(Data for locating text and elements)
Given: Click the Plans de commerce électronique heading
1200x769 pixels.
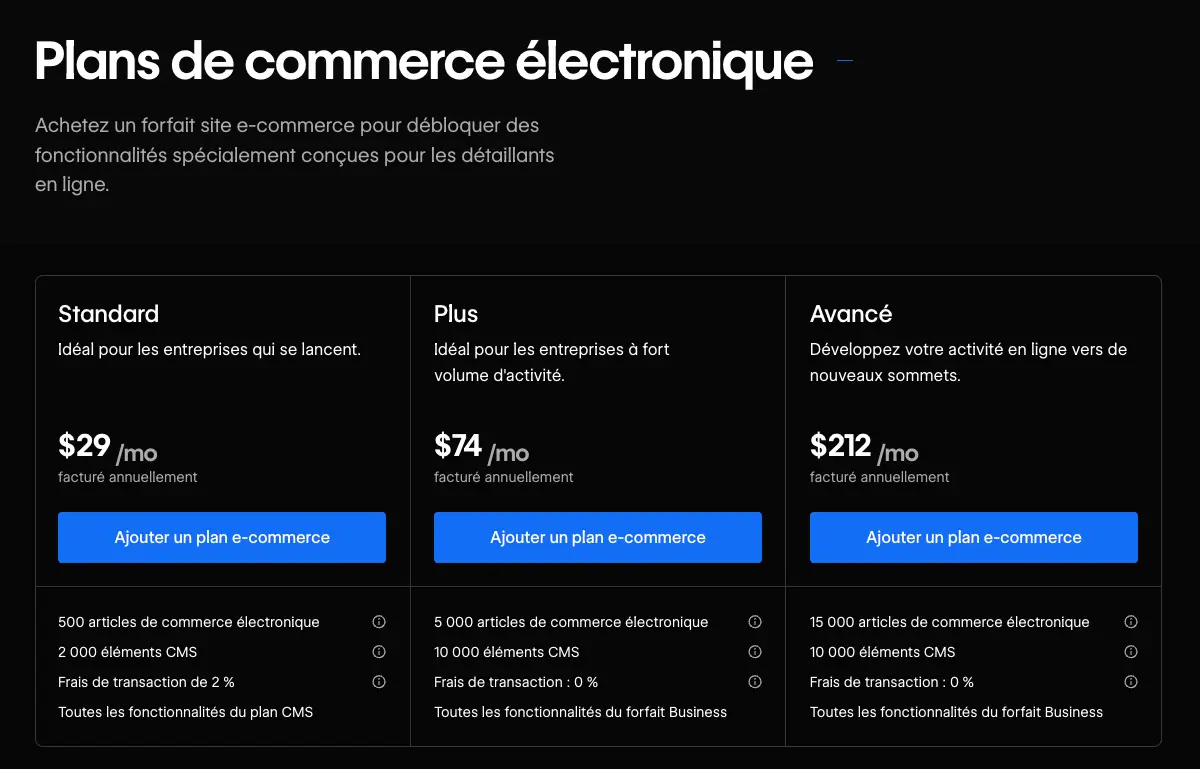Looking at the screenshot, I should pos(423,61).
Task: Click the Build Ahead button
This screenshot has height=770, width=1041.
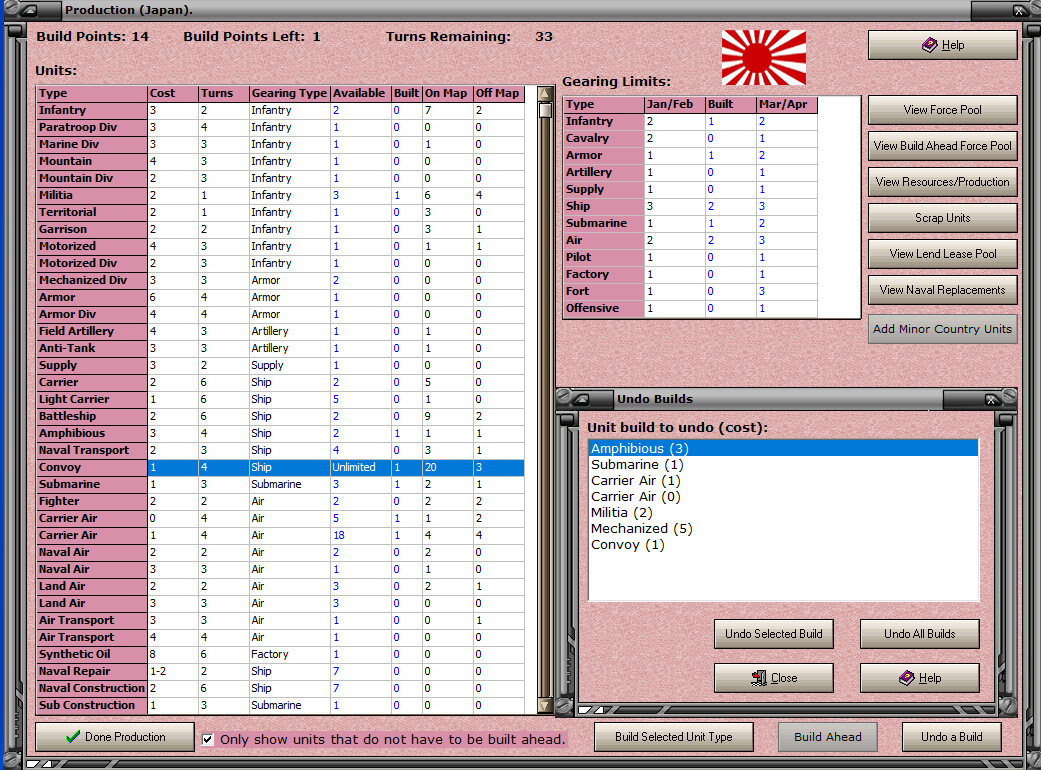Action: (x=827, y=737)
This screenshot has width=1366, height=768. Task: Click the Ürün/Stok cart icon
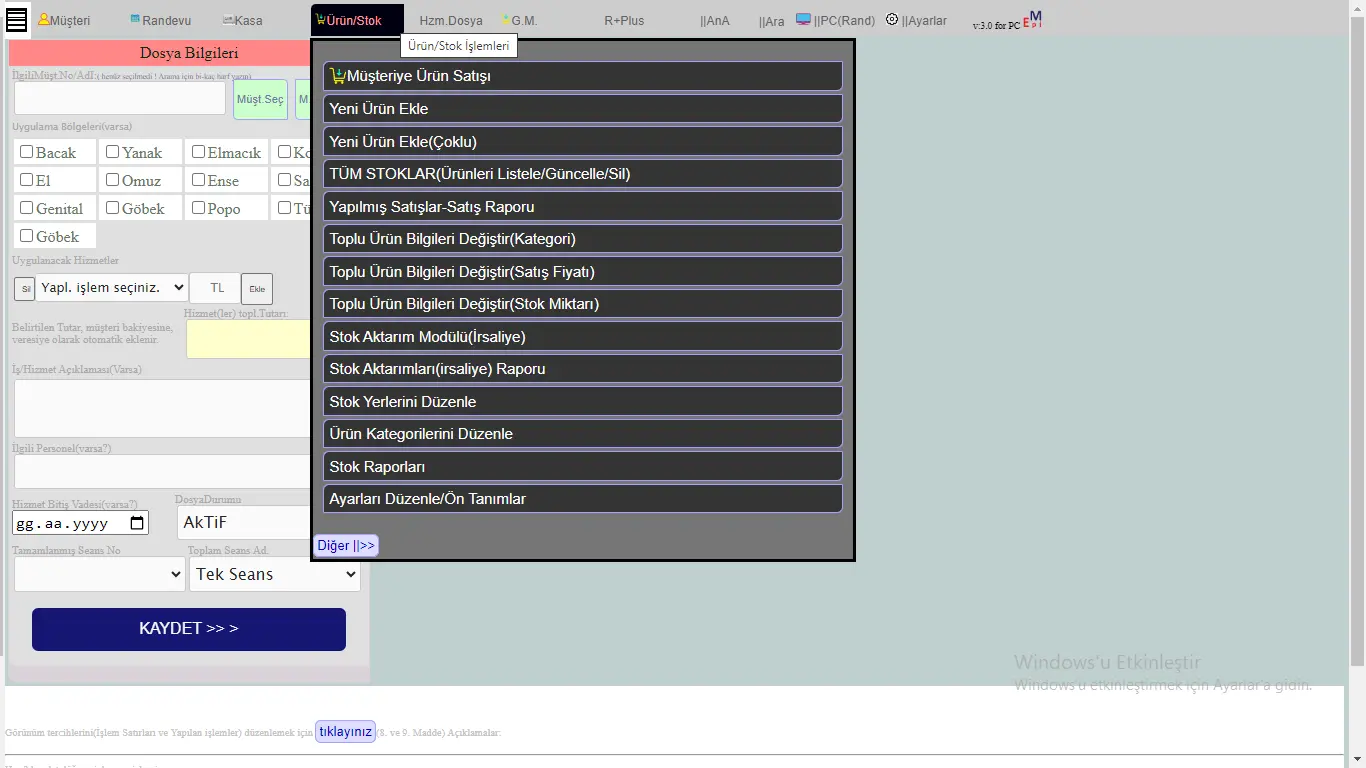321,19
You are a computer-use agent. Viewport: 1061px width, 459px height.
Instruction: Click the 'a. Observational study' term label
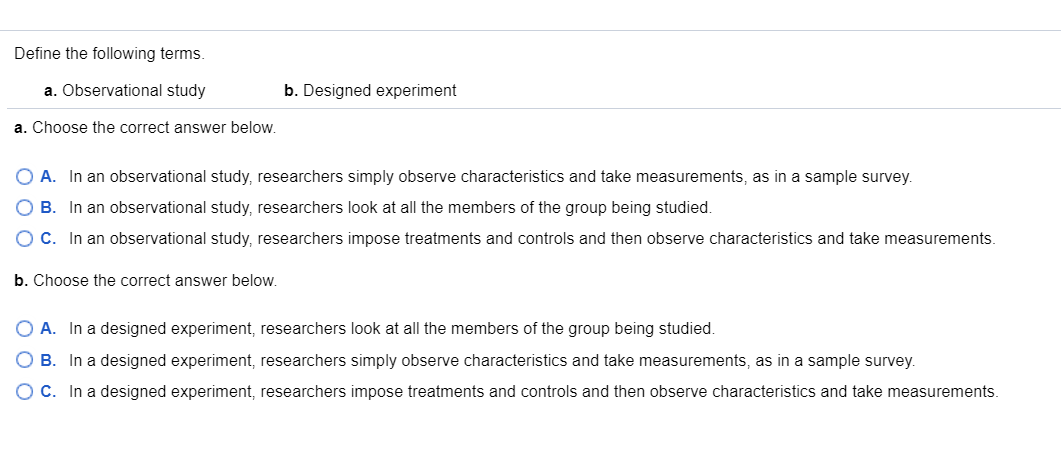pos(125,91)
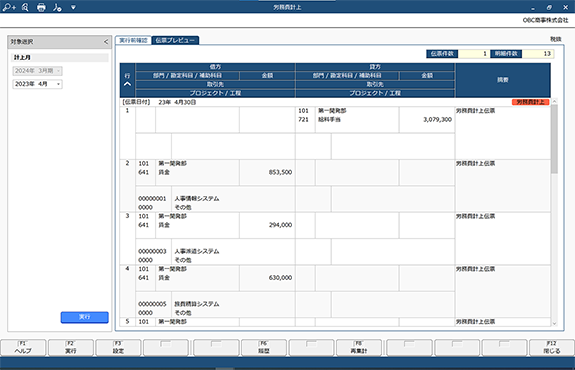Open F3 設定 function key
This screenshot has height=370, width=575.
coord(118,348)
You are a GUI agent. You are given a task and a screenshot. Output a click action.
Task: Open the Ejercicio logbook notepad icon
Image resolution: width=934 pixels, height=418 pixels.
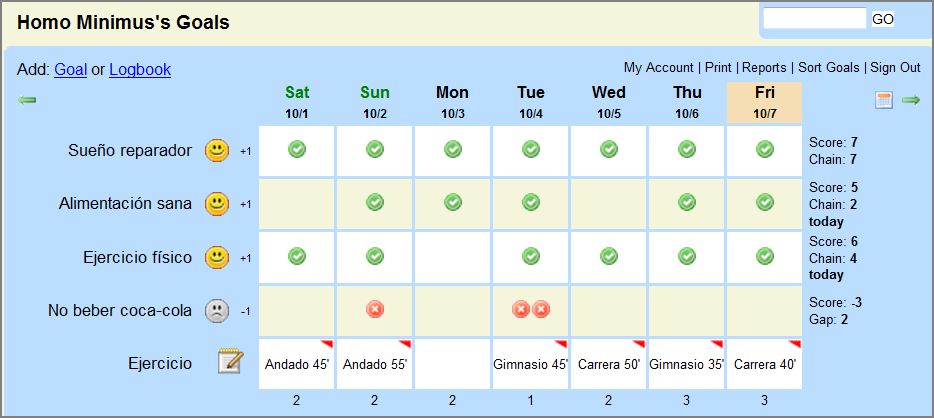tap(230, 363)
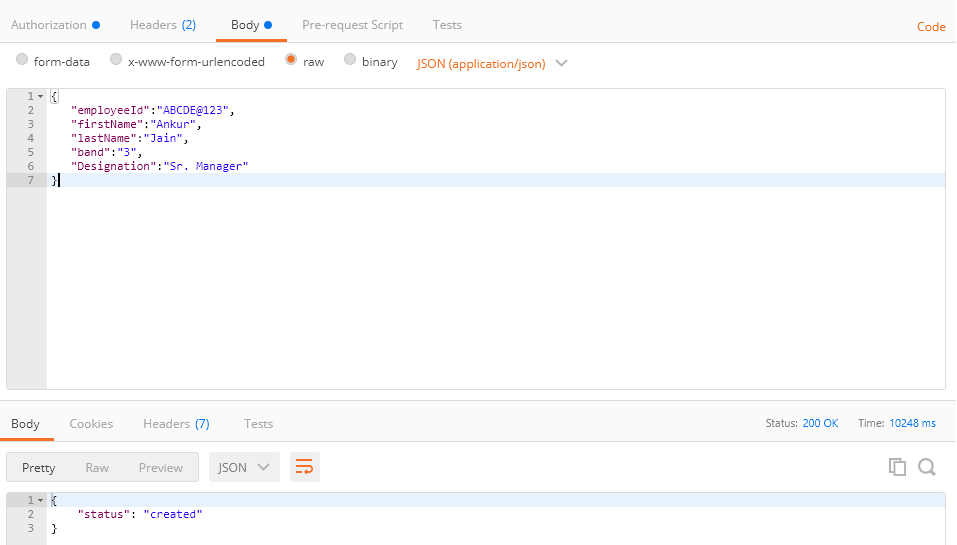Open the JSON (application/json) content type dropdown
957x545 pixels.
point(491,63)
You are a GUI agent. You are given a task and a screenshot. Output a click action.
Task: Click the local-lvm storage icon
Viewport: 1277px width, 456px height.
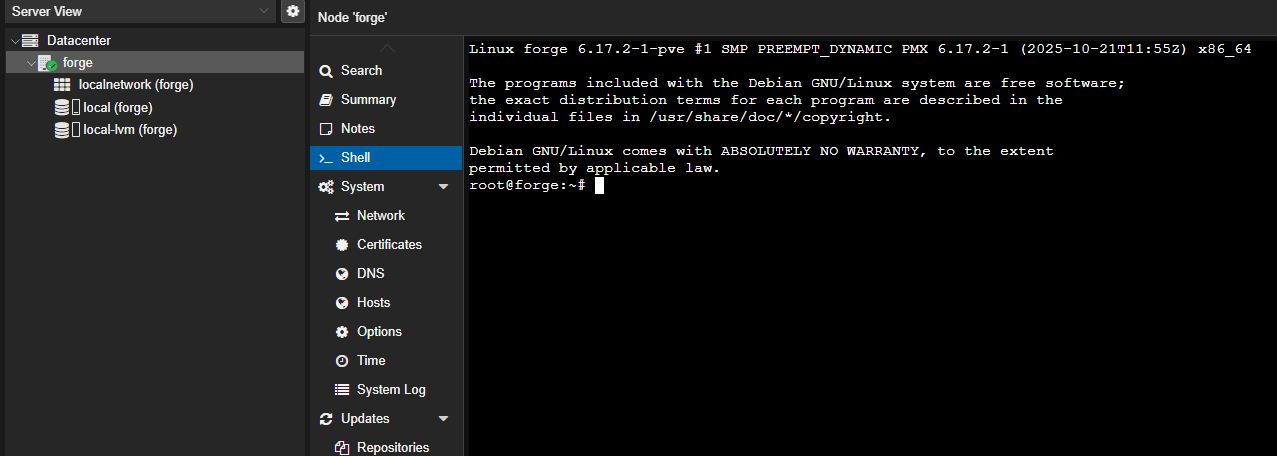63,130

▶ [Exercise task] Return every line of the data above verbatim, leaving out the pictures.

▶ [Written reply]
Given: Click the Plans de commerce électronique heading
1200x769 pixels.
Looking at the screenshot, I should pos(423,61).
Task: Click the Build Ahead button
This screenshot has height=770, width=1041.
Action: (x=827, y=737)
This screenshot has width=1366, height=768. Task: Click the Ürün/Stok cart icon
321,19
You are a computer-use agent. Viewport: 1061px width, 459px height.
Instruction: Click the 'a. Observational study' term label
pos(125,91)
Open F3 設定 function key
This screenshot has height=370, width=575.
coord(118,348)
You are a GUI agent. You are given a task and a screenshot. Output a click action.
Task: Open the Ejercicio logbook notepad icon
Image resolution: width=934 pixels, height=418 pixels.
tap(230, 363)
Open the JSON (application/json) content type dropdown
957x545 pixels.
point(491,63)
You are a GUI agent. You are given a task and a screenshot. Output a click action.
Task: Click the local-lvm storage icon
Viewport: 1277px width, 456px height.
63,130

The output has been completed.